> HOW TO COMPLETE THIS TASK:
Quote the entries below from the line with "Click the PDF" through the line with "Click the open", both ends included, and only those lines.

> DATA FOR PROCESSING:
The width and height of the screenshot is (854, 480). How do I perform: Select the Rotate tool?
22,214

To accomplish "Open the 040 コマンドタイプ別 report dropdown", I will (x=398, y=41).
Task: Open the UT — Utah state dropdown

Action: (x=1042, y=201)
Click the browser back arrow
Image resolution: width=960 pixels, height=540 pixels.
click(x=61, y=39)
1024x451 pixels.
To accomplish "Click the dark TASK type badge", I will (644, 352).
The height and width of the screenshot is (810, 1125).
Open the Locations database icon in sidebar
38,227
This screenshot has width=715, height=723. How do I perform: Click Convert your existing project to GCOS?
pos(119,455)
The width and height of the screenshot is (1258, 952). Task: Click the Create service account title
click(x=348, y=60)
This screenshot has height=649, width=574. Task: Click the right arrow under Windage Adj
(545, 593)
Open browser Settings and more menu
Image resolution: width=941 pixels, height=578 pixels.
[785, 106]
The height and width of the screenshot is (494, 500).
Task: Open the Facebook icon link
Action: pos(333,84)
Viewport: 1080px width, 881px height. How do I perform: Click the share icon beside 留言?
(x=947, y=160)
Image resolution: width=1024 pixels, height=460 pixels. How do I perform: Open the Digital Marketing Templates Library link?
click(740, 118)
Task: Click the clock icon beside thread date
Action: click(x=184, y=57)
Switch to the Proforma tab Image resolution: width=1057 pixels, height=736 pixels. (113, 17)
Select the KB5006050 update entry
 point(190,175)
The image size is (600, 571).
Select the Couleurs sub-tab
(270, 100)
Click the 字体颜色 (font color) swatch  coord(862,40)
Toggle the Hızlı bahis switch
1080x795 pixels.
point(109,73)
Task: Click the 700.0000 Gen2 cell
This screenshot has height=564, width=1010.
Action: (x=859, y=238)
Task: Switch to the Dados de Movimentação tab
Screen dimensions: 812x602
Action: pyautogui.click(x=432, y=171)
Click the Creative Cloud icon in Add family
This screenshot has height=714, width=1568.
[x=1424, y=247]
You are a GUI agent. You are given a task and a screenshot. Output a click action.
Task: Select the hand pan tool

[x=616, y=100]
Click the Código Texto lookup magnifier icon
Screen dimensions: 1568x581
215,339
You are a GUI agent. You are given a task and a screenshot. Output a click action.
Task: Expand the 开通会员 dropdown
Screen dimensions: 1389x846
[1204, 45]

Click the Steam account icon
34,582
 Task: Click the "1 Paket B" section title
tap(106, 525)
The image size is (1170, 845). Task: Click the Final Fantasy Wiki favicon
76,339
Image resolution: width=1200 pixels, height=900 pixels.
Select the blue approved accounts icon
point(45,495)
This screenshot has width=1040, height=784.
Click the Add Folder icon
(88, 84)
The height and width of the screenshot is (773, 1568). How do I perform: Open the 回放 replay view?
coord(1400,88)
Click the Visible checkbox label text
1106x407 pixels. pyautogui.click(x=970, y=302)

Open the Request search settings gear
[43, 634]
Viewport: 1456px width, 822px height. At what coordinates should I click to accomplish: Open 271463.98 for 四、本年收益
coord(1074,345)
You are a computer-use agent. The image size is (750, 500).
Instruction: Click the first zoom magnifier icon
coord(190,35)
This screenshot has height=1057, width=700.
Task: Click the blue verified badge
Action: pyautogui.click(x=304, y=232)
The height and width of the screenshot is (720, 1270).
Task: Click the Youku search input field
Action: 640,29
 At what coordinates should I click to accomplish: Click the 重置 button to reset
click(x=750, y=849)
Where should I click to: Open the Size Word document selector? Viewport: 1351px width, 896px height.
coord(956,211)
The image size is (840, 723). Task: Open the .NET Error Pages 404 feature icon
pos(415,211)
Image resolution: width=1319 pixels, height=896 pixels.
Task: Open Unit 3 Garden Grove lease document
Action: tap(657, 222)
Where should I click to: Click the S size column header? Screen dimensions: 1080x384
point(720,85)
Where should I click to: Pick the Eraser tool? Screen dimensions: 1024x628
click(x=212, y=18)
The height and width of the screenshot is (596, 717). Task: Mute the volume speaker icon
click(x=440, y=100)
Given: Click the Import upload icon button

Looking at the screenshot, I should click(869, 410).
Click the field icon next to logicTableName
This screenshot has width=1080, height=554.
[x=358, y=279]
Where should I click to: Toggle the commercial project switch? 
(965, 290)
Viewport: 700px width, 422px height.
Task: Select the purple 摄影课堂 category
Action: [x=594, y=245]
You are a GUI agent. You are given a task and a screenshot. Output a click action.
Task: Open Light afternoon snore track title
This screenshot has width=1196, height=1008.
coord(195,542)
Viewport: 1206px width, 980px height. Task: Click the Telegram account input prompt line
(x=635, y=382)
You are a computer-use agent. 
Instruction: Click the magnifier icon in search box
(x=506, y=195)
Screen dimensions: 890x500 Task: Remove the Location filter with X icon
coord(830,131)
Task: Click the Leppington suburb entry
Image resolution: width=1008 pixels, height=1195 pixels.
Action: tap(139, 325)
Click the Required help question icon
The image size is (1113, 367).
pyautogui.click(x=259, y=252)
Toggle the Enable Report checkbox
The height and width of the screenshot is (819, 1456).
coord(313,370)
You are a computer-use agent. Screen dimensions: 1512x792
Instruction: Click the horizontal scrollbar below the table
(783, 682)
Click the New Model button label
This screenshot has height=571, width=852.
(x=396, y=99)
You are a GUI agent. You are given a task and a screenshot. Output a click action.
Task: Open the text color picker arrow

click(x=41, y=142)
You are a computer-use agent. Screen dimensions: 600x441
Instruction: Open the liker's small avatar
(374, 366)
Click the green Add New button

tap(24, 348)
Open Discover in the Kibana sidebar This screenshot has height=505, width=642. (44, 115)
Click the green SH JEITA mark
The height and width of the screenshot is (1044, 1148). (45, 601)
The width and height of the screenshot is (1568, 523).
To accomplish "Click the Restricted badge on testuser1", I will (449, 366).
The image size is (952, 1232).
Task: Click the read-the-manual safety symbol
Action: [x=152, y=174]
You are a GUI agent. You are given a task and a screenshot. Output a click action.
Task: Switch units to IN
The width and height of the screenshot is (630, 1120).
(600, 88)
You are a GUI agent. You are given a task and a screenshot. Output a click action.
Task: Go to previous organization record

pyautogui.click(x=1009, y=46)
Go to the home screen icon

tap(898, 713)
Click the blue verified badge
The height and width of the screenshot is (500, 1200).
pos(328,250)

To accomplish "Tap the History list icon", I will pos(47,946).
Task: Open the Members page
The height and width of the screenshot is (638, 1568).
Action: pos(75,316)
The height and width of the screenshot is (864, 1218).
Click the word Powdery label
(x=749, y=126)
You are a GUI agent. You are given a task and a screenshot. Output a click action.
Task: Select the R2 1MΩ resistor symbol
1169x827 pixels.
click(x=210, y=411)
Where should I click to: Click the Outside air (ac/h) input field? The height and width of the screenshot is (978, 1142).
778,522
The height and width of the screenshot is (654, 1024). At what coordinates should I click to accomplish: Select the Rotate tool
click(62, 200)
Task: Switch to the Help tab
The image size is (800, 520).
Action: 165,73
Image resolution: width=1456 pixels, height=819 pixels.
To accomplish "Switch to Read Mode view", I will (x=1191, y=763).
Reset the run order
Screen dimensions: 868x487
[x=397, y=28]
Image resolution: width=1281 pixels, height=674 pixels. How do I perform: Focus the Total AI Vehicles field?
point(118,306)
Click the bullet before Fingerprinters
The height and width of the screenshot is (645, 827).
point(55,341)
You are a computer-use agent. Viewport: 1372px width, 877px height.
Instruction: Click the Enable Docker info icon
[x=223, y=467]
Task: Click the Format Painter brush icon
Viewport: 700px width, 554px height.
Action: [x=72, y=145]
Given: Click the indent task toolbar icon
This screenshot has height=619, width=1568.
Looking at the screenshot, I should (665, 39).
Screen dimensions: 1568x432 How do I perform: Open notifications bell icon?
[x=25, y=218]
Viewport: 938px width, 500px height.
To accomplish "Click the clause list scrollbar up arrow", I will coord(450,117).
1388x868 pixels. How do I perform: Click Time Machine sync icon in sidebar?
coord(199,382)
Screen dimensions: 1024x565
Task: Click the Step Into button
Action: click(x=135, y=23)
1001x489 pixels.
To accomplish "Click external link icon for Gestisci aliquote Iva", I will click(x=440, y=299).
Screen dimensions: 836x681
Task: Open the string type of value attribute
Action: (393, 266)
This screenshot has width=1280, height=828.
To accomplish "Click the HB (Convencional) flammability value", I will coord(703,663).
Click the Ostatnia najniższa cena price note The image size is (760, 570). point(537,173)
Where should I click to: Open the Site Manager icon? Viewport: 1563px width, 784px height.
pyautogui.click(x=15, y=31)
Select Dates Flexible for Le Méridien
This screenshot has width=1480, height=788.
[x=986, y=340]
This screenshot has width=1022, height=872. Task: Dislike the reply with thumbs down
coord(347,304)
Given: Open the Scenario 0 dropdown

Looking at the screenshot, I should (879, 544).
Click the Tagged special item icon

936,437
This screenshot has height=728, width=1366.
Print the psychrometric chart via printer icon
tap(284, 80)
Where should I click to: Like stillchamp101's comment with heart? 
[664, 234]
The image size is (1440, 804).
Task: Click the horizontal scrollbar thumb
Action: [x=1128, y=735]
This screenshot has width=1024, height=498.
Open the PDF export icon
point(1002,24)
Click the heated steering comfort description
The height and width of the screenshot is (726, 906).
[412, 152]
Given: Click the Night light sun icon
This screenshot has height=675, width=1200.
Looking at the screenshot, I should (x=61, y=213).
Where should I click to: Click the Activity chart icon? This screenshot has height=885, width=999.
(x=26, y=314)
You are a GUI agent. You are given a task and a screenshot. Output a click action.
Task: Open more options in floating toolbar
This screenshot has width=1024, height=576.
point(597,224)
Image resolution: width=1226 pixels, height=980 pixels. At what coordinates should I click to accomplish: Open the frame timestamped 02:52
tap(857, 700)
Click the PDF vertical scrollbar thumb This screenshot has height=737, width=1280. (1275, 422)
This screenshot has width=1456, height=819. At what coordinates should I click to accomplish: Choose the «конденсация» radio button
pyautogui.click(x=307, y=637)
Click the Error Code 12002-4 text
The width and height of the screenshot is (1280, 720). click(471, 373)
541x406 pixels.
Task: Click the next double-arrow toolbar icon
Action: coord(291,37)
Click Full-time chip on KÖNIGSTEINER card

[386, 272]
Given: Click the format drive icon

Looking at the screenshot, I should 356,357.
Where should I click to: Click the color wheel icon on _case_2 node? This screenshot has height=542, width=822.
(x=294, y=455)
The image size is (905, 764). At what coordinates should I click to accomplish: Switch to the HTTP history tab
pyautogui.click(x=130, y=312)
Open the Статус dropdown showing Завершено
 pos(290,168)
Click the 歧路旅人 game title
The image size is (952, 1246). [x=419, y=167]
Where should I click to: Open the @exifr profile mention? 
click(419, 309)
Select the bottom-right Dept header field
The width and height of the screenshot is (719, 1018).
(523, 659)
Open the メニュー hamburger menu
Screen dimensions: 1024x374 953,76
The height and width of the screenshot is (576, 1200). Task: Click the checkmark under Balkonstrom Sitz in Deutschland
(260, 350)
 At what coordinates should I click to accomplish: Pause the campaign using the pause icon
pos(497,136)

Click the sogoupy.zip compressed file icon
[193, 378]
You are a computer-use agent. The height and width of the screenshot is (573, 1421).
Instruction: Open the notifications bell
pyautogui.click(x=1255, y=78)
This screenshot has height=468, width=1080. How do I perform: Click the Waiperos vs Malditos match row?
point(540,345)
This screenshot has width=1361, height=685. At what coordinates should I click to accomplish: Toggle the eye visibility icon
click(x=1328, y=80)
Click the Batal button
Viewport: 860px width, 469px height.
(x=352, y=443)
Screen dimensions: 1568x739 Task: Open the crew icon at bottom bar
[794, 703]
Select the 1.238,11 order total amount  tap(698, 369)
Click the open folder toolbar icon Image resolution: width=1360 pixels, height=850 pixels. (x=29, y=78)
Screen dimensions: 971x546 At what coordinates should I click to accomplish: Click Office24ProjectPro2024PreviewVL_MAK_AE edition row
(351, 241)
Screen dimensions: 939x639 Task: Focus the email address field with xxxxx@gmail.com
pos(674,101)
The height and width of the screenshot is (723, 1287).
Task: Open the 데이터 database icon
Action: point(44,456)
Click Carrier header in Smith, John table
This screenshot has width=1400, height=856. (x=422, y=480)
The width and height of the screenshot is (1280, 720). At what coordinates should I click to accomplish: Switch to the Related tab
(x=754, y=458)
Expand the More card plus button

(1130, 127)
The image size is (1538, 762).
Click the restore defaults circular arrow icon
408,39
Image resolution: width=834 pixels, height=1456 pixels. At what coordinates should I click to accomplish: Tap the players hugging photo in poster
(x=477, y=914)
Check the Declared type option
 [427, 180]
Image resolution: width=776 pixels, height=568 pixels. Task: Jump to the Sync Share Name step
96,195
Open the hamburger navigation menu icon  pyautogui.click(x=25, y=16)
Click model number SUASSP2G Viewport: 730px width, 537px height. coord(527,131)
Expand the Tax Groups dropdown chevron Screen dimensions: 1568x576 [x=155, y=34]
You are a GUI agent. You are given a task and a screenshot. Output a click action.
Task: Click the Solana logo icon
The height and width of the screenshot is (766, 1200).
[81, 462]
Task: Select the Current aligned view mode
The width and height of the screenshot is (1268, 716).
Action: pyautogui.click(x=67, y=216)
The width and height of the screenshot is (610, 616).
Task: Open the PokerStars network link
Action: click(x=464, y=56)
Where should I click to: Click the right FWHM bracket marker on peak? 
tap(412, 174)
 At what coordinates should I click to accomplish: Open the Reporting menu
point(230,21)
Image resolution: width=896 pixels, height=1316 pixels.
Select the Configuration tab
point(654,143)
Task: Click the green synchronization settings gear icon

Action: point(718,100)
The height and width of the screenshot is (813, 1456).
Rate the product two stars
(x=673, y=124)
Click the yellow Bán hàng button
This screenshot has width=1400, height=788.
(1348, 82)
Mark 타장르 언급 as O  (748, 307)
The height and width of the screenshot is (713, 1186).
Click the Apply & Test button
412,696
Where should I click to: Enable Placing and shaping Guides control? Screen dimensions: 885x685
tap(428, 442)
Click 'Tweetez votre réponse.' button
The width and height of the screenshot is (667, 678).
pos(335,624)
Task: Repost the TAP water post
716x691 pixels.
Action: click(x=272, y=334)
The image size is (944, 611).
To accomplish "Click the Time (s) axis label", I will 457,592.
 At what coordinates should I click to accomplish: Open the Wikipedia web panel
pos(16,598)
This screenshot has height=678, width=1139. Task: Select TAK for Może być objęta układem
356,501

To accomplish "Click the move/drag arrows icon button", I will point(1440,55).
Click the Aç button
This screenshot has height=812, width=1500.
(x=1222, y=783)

> OUTPUT FOR THIS TASK:
Click the PDF vertical scrollbar thumb This screenshot has height=737, width=1280. (1275, 422)
This screenshot has width=1456, height=819. At what coordinates should I click to accomplish: Choose the «конденсация» radio button
pyautogui.click(x=307, y=637)
Click the Error Code 12002-4 text
The width and height of the screenshot is (1280, 720). click(471, 373)
541x406 pixels.
Task: Click the next double-arrow toolbar icon
Action: coord(291,37)
Click Full-time chip on KÖNIGSTEINER card

[386, 272]
Given: Click the format drive icon

Looking at the screenshot, I should 356,357.
Where should I click to: Click the color wheel icon on _case_2 node? This screenshot has height=542, width=822.
(x=294, y=455)
The image size is (905, 764). At what coordinates should I click to accomplish: Switch to the HTTP history tab
pyautogui.click(x=130, y=312)
Open the Статус dropdown showing Завершено
 pos(290,168)
Click the 歧路旅人 game title
The image size is (952, 1246). [x=419, y=167]
Where should I click to: Open the @exifr profile mention? 
click(419, 309)
Select the bottom-right Dept header field
The width and height of the screenshot is (719, 1018).
(523, 659)
Open the メニュー hamburger menu
Screen dimensions: 1024x374 953,76
The height and width of the screenshot is (576, 1200). Task: Click the checkmark under Balkonstrom Sitz in Deutschland
(260, 350)
 At what coordinates should I click to accomplish: Pause the campaign using the pause icon
pos(497,136)

Click the sogoupy.zip compressed file icon
[193, 378]
You are a computer-use agent. The height and width of the screenshot is (573, 1421).
Instruction: Open the notifications bell
pyautogui.click(x=1255, y=78)
This screenshot has height=468, width=1080. How do I perform: Click the Waiperos vs Malditos match row?
point(540,345)
This screenshot has width=1361, height=685. At what coordinates should I click to accomplish: Toggle the eye visibility icon
click(x=1328, y=80)
Click the Batal button
Viewport: 860px width, 469px height.
(x=352, y=443)
Screen dimensions: 1568x739 Task: Open the crew icon at bottom bar
[794, 703]
Select the 1.238,11 order total amount  tap(698, 369)
Click the open folder toolbar icon Image resolution: width=1360 pixels, height=850 pixels. (x=29, y=78)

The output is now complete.